In patients with acute respiratory failure, high-flow nasal cannula (HFNC) is more reliable than is conventional oxygen therapy at reducing rates of endotracheal intubation, although no significant difference was found when HFNC was compared with noninvasive positive pressure ventilation, a new study found.
An increasing awareness of the high rate of adverse events and mortality rates associated with invasive mechanical ventilation in hospitals has led to a rise in the use of noninvasive positive pressure ventilation (NIPPV). While this has effectively cut the use of conventional oxygen therapy (COT), its application in clinical practice is limited by a host of complications such as interface intolerance, skin damage, and other hazards. HFNC, because of its demonstrated efficacy and relatively easier application, and better tolerance in patients, also has been gaining popularity. Despite the known benefits HFNC, this therapy is not given to all adults with acute respiratory failure (ARF). This may be due to the lack of consistency in data regarding how HFNC’s effectiveness at decreasing intubation and reintubation rates compares with COT’s and NIPPV’s.

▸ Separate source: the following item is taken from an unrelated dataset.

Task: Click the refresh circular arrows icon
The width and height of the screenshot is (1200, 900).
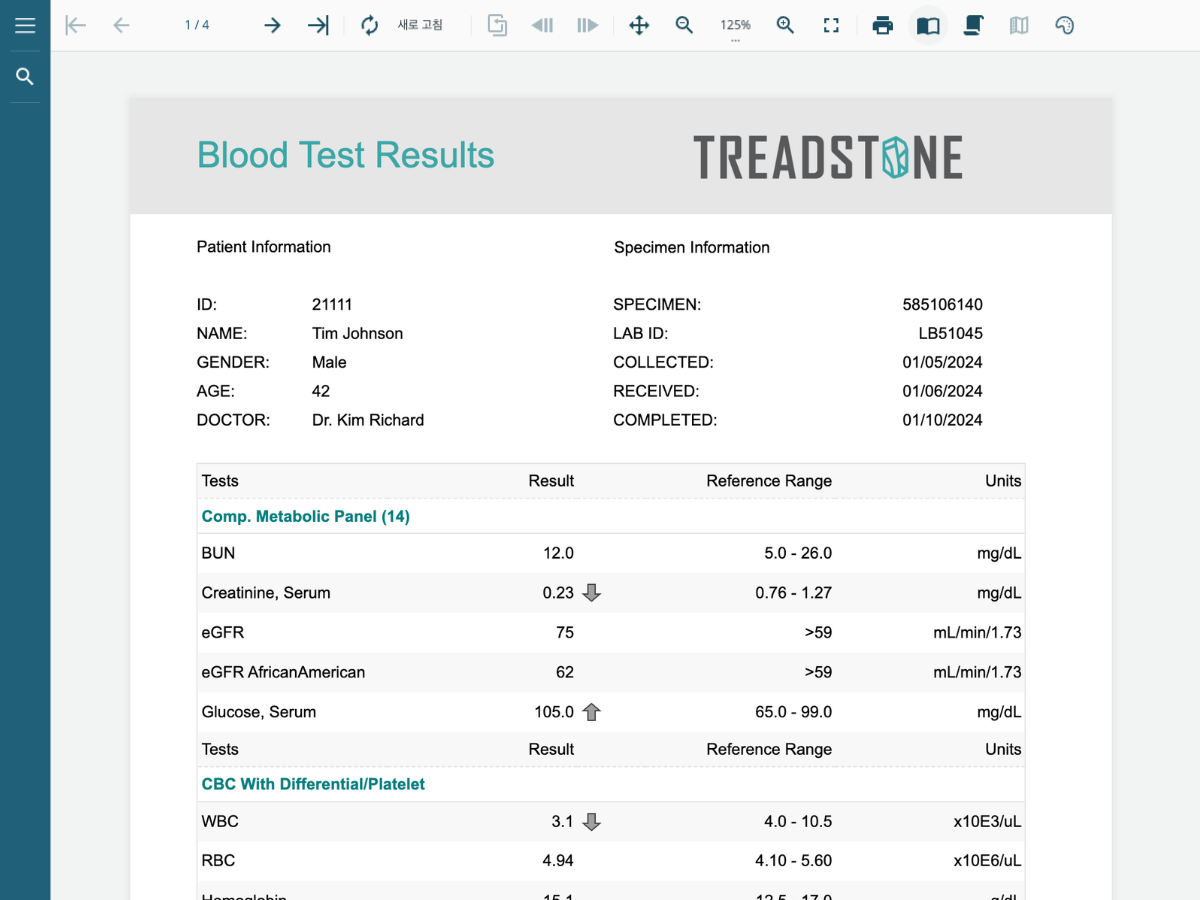Action: (x=370, y=26)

Researchers in China conducted a meta-analysis and systematic review of all superiority and nonsuperiority data on the outcomes of using HFNC, COT, and NIPPV to treat ARF. Their examination included 18 trials comprising 3,881 patients, which compared the results of receiving HFNC with the results of receiving NIPPV or COT. The study is published in CHEST (10.1016/j.chest.2017.01.004).

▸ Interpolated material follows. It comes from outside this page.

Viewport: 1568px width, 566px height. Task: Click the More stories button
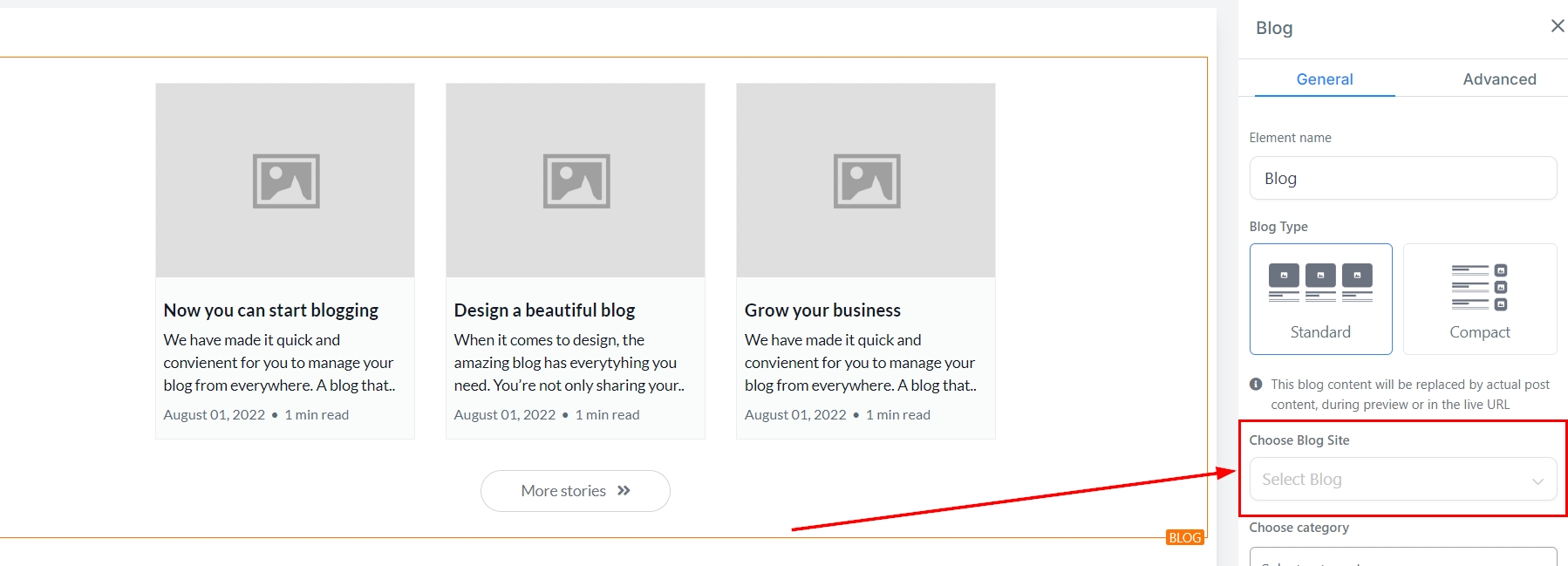click(x=575, y=491)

The investigators concluded that HFNC was associated with significantly lower rates of the need for endotracheal intubation, compared with COT (P = .01). When HFNC was compared with NIPPV, however, the rates of patients needing intubation were not statistically different from each other (P = .16). HFNC was not associated with significant improvements in mortality rates or lengths of stay in the intensive care units, when compared with both COT and NIPPV.

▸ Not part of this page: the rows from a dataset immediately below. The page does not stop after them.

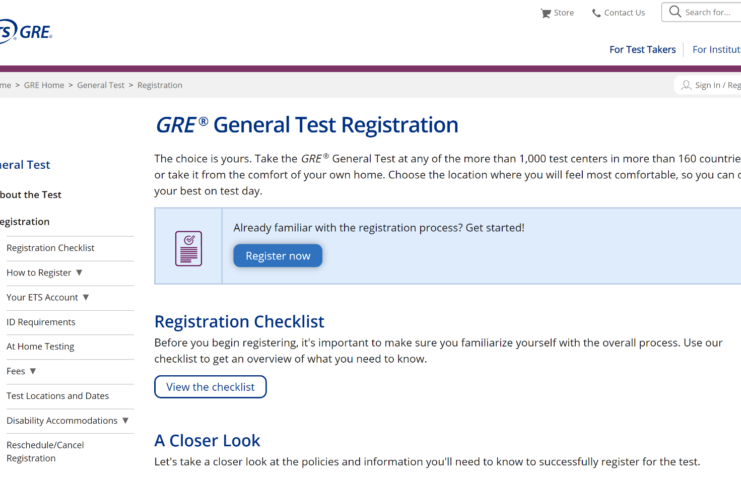Open General Test breadcrumb link
This screenshot has width=741, height=478.
[101, 85]
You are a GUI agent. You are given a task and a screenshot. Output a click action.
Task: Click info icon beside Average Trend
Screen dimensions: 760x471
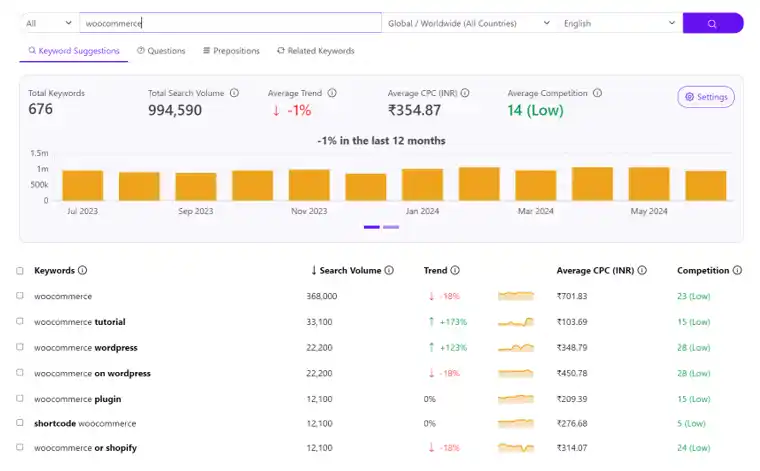tap(332, 93)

According to the researchers’ subgroup analysis conducted of HFNC in 2,741 patients following extubation, those patients who received HFNC had a significantly lower reintubation rate than that of those who received COT (OR = 0.39, P = .0003). In this analysis, again, no significant differences in outcomes were seen between patients who received HFNC and NIPPV (OR = 1.07, P = .60)
Bin-Miao Liang, MD, PhD, a researcher in the department of respiratory and critical care medicine at Sichuan University in China, and coauthors noted that “concomitant complications such as acute kidney dysfunction and cardiac impairment may contribute to ICU mortality and ICU [lengths-of-stay] besides respiratory status itself.” Factors such as available beds, a patient’s insurance status, and other resources may also have impacted outcomes, they said.
The researchers wrote that they found “[significant] statistical heterogeneity” in the rates of endotracheal intubation and ICU mortality between HFNC and NIPPV. A lack of raw data, which prevented a subanalysis of individual respiratory failure from being performed, is one possible cause of the statistical heterogeneity, the authors concluded.
China-Japan Friendship Hospital is continuing the search for more data on the success rates of HFNC and NIPPV at reducing intubation and mortality rates. The hospital is sponsoring a multicenter, randomized, noninferiority trial titled, “High Flow Nasal Cannula vs. NPPV in Moderate Chronic Obstructive Pulmonary Disease Exacerbation,” according to ClinicalTrials.gov. No results were available for this trial as of Feb. 6.
None of the authors had relevant disclosures.